Plan de prévention de la corruption, transparence du lobbying, encadrement des frais de représentation, registre public des déports, publication des indemnités des élus et accès aux documents administratifs en open data…. A l’occasion des élections municipales de 2020, et régionales de 2021, Transparency France avait proposé aux candidats 6 proposition d’engagements pour renforcer l’intégrité de la vie publique locale. Sur les 190 listes candidates qui se sont engagées, 27 ont été élues. Ont-ils tenu leurs engagements ? A mi-mandat, un premier bilan s’impose : avec 41% d’engagements réalisés, 27% d’engagements en cours de réalisation et 33% d’engagements non réalisés, Transparency France dresse un bilan positif de sa campagne de recueil d’engagements. Les élus territoriaux engagés font majoritairement progresser l’intégrité et la transparence de la vie publique locale.
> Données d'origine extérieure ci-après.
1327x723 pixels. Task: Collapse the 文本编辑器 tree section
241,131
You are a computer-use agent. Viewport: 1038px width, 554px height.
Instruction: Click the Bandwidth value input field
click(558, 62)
A l’occasion des élections municipales de 2020 et régionales de 2021, Transparency International France avait appelé les listes candidates dans les régions et grandes villes de France à s’engager sur 6 propositions pour faire progresser l’éthique et la transparence au niveau local. Prévention de la corruption et des conflits d’intérêts, transparence du lobbying, des frais de représentation et des rémunérations, open data… Nos propositions répondent à la fois à des situations représentant un risque réel pour les élus et les agents municipaux, mais aussi à des « zones grises » qui génèrent défiance et fantasme chez les citoyens.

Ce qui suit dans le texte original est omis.